Sammy – Tales of Great Neck Glory

What I Think of When I Think of This Artist

Many years of listening to Sammy’s sophomore (and final) album led me to imagine:  these are two privileged kids from Long Island who were smart enough to get into a good grad school on their merits (not through some legacy bullshit) and instead decided to spend a few years goofing around playing indie rock, knowing that they were doomed to end up working at their father-in-laws’ hedge funds anyway. If you then take the trouble to do research into Sammy, you’ll learn that I was not that far off target. Luke Wood was an executive at Geffen in the early ‘90s, eventually becoming the president of DGC Records. He then went to Interscope Records and later joined Beats Electronic as its president and COO, which he guided towards its acquisition by Apple, Inc. He left Beats in 2020. He is on the board of trustees at his alma mater, Wesleyan University. Jesse Hartman continued making music after Sammy disbanded, and then branched out to filmmaking and acting. Hartman had played on tour with Richard Hell and the Voidoids in 1990.

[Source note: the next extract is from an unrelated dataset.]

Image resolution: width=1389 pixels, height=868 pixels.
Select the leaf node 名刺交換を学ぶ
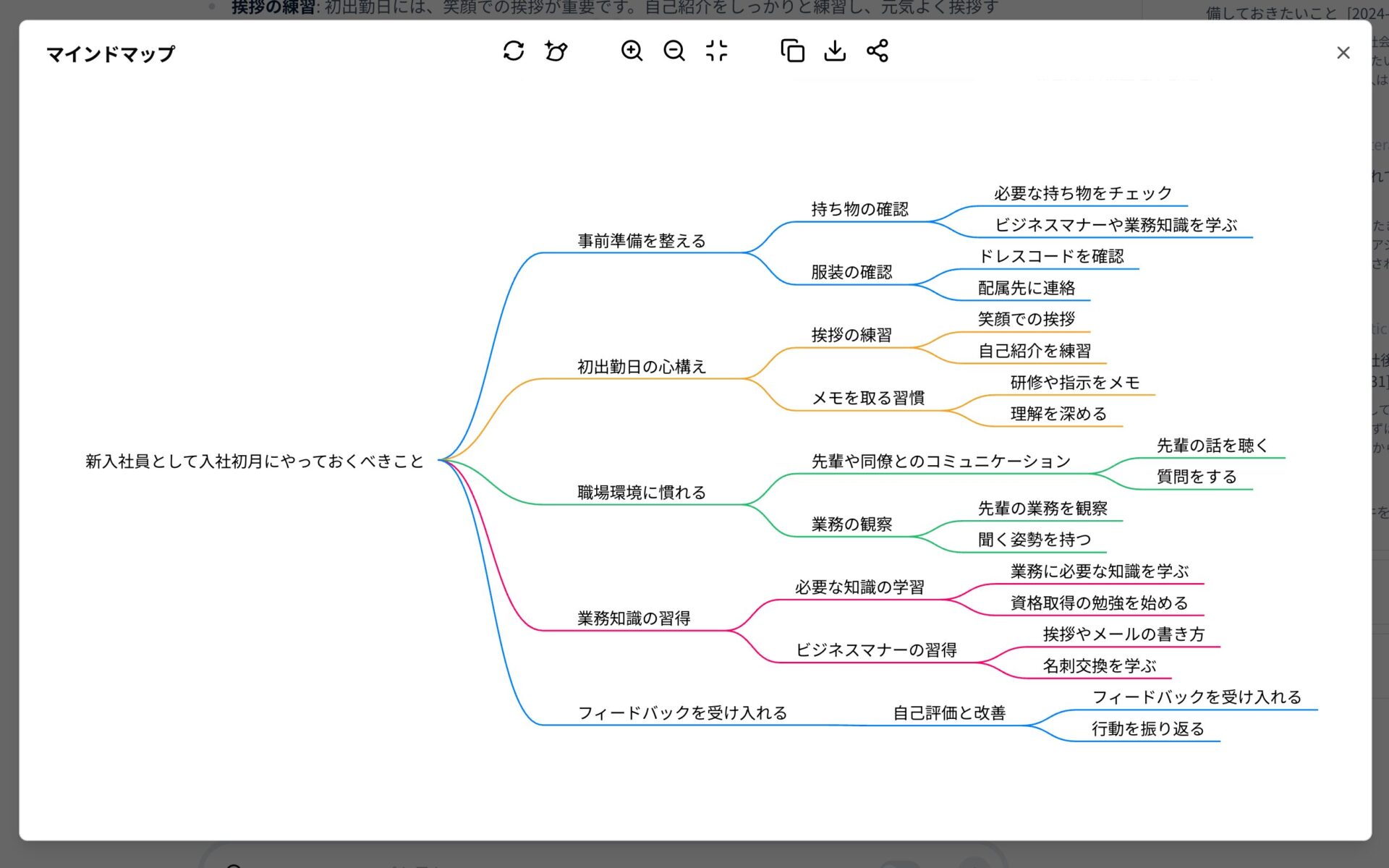[x=1099, y=665]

What I Think of This Album

Look, at its worst (or perhaps at my worst), Tales of Great Neck Glory hints that these dudes might actually be insufferable. But much more often, you get the sense that anyone who dismisses this as Pavement pastiche is way off base. In fact, Jesse Hartman and Luke Wood have made a fun, idiosyncratic, tuneful, sharp, and dare I say emotionally substantial, little record. If you get past the familiar sonics, there is a great deal of art and heart here. 

Sometimes you’ll get an evocative quatrain (or couplet, as you prefer):  “I used to sneak / Into your room / I felt like I was raiding / King Tut’s tomb” (from “Encyclopedi-ite”). More than once, there will be depth and poignancy, like the Pygmalion-esque fantasy of “Neptune Ave. (Ortho Hi Rise).” “Anything” is a document of single-minded, possibly pathological, devotion. Absurdism rears its head on the disquieting “Horse or Ballet.”

Sammy has a soft spot for outsiders. A victim of class warfare is treated with kindness on “Kings Pt. v. Steamboat.” “Slim Style” is an appealingly lazy shuffle, with a damaged, doomed, glammy sense of seedy sadness that updates the Velvet Underground for the indie kid set. The surprising “Chilling Excerpts Bare the Soul of a Monster” is a sympathetic defense of an underachiever.

By the end of it, you can see the daylight between this band and Pavement. The difference between the two is that while Pavement believes in nothing, Sammy is brave enough to wear its heart on its (designer) sleeve.   

Ephemera:  One of the three guest drummers on this album is Alexis Fleisig, who was the drummer for Girls Against Boys. Three members of GVSB previously had been in the Washington, D.C. area band Soulside. Also in Soulside was Luke Wood.

The Best Thing About This Album

The display of sincerity during the Age of Irony.

Release Date

April, 1996

The Cover Art

Call me crazy, but I think this cover shot of Jesse Hartman and Luke Wood makes them look a little bit like Mick Jagger and Brian Jones. Right? Anyway, I like the neon and the sort of throwaway nature of the shot, as if the band couldn’t care less what ended up on the cover. I actually think this is a still from the video for “Neptune Ave. (Ortho Hi Rise).”